Activity
In the passage on export and investment incentives below, write out the part that opens with the words "Duty-free import of" and closes with "for all clearances.", swapping "streamlined" for "simplified".

For 100% Export Oriented Projects (EOU)

Duty-free import of capital goods, components/spares, offices equipment, raw materials, consumables etc...
Supplies made to a 100% EOU from Domestic Tariff Area (DTA) are treated as deemed and exempted from taxes and duties.

Sales are allowed to DTA subject to sectorial caps .
Liberal conditions for foreign equity participation.
Exemption for corporate income tax upto the year 2010 .
Extremely streamlined procedures for all clearances.
Even more liberalised packages for export-oriented Electronics Hardware Technology Parks.

INCOME TAX HOLIDAY - a unique facility to industrial units in Idukki & Wayanad districts : Industrial Units that will be set up in Idukki & Wayanad districts in Kerala on or before 31st March 1999 will be eligible for 5 year income tax holiday. Further, units will also benefit from income tax exemption for 30% of the profits for another 5 years that follow the tax holiday. The scheme has retrospective effect from 1st of October 1994. For further details contact Business Development Group, KSIDC, Trivandrum.

OTHER EXPORT PROMOTION SCHEMES - Under zero duty scheme, capital goods can be imported without duty against the commitments of exports of 6 times CIF value of imported capital goods to be met over 8 years. Under Export Promotion Capital Goods Scheme, Capital goods can be imported at a concessional rate of customs duty of 15% CIF value against the export commitment of 4 times CIF value over 5 years.

For NRIs And Overseas Corporate Bodies (OCBs)

1. Direct invesment in industry, trade, infrastructure etc.
2. Upto 100% equity with full repatriation facility for capital and dividends in the following sectors:
i. 34 High Priority Industry Groups
ii. Export Trading Companies
iii. Hotels and Tourism-related Projects
iv. Hospitals, Diagnostic Centres
v. Shipping
vi. Deep Sea Fishing
vii. Oil Exploration
viii. Power
ix. Housing and Real Estate Development
x. Highways, Bridges and Ports
xi. Sick Industrial Units
xii. Industries Requiring Compulsory Licensing
xiii. Industries Reserved for Small Scale Sector

3. Upto 40% Equity with full repatriation: New Issues of Existing Companies raising Capital through Public Issue upto 40% of the new Capital Issue.

Data records
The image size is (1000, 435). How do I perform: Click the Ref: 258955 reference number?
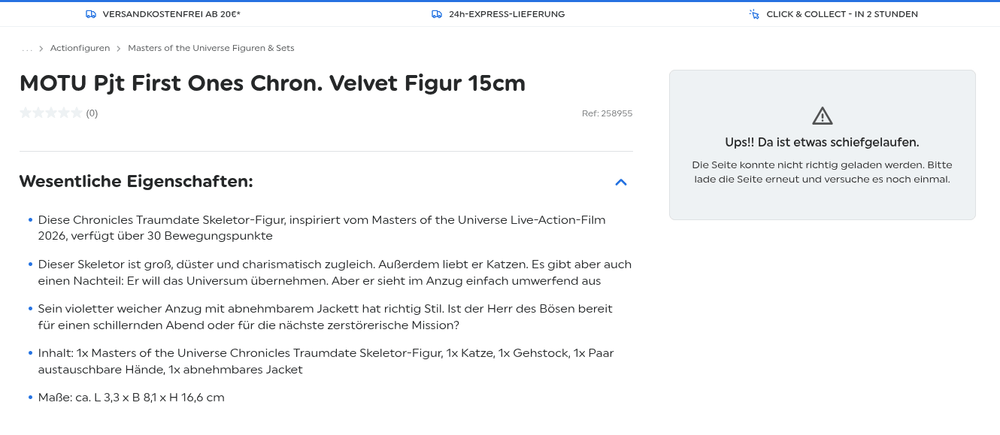[x=607, y=114]
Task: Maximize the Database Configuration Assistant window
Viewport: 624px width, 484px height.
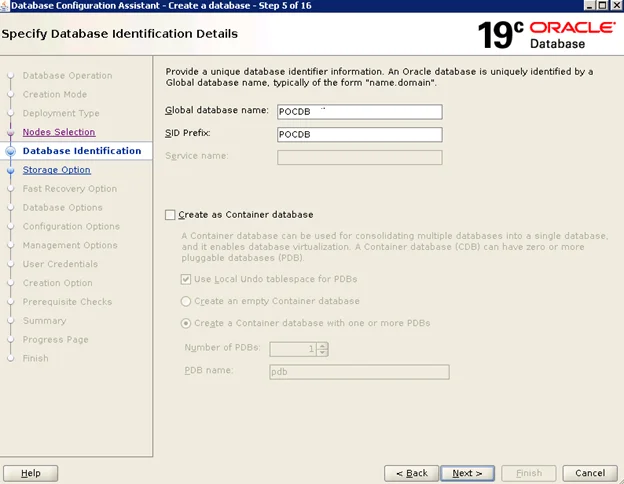Action: coord(603,6)
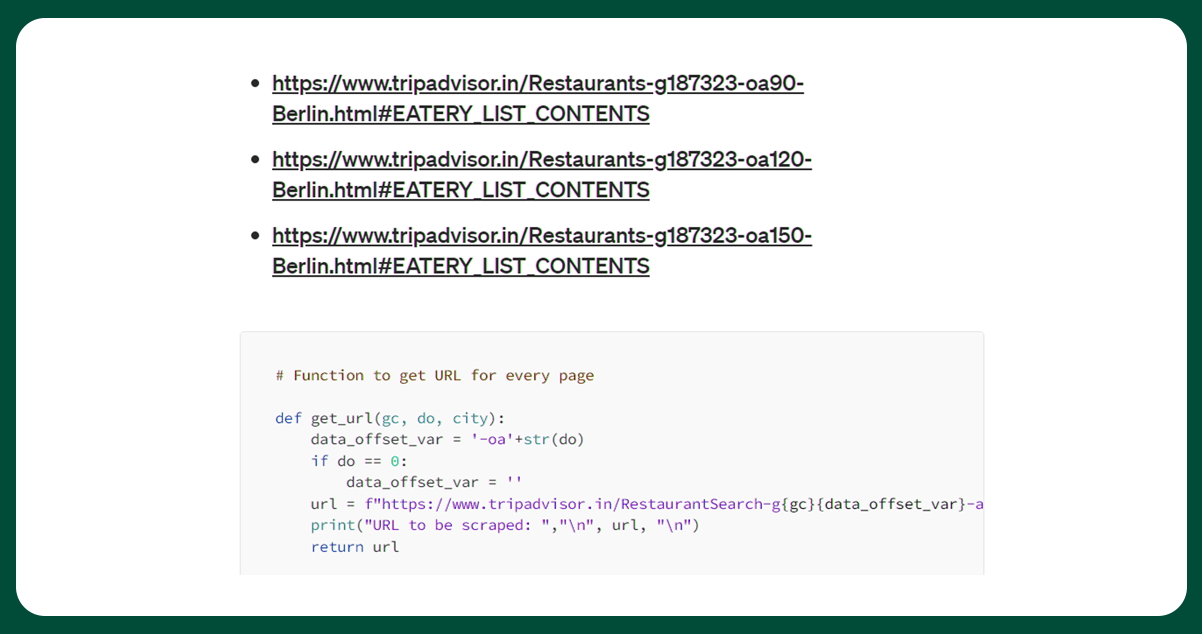This screenshot has height=634, width=1202.
Task: Click the bullet before the oa150 link
Action: (x=255, y=236)
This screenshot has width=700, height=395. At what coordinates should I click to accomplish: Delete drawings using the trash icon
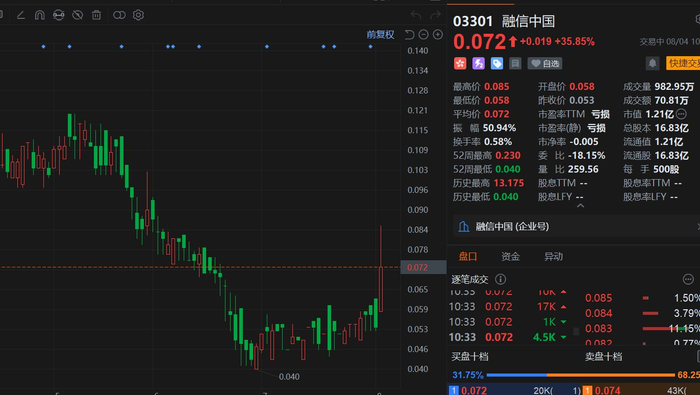point(96,15)
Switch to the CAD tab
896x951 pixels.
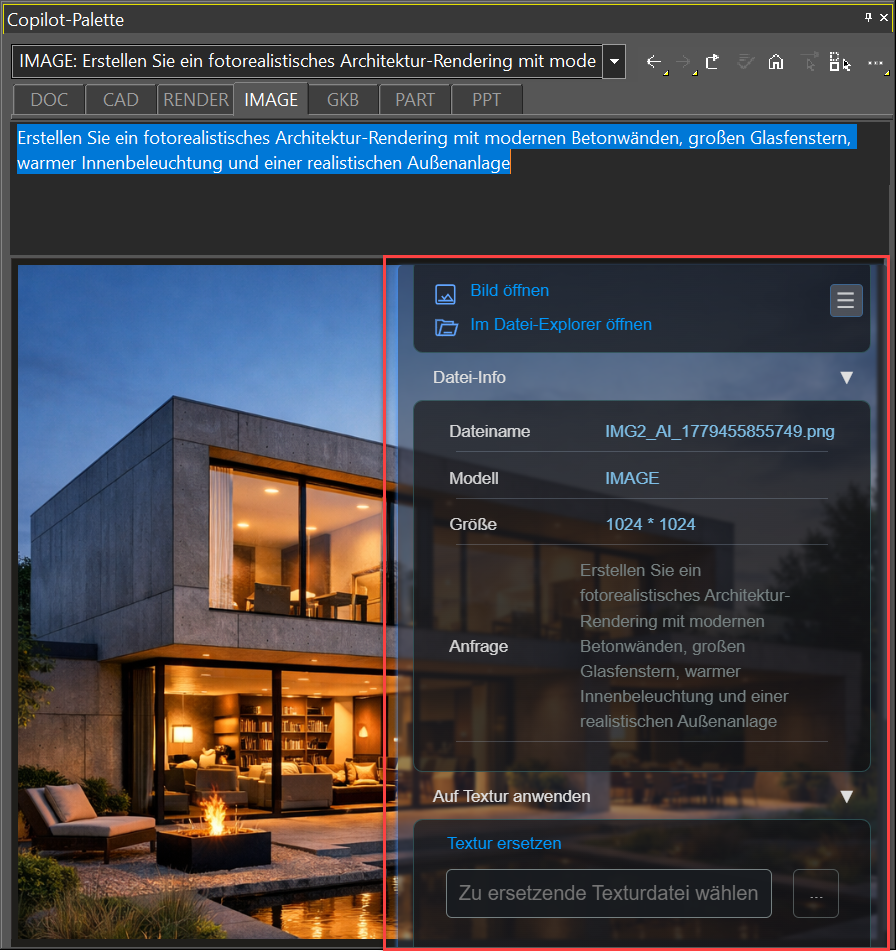coord(121,99)
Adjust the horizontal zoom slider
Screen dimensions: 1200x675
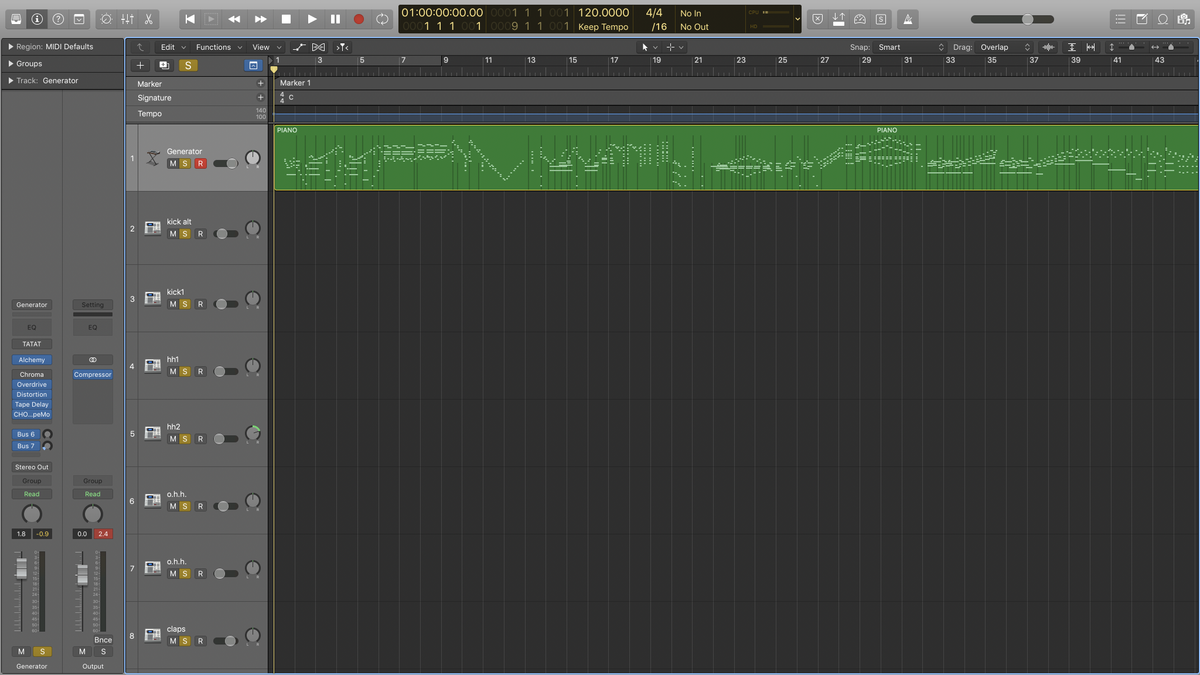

Written answer
Duty-free import of capital goods, components/spares, offices equipment, raw materials, consumables etc...
Supplies made to a 100% EOU from Domestic Tariff Area (DTA) are treated as deemed and exempted from taxes and duties.

Sales are allowed to DTA subject to sectorial caps .
Liberal conditions for foreign equity participation.
Exemption for corporate income tax upto the year 2010 .
Extremely simplified procedures for all clearances.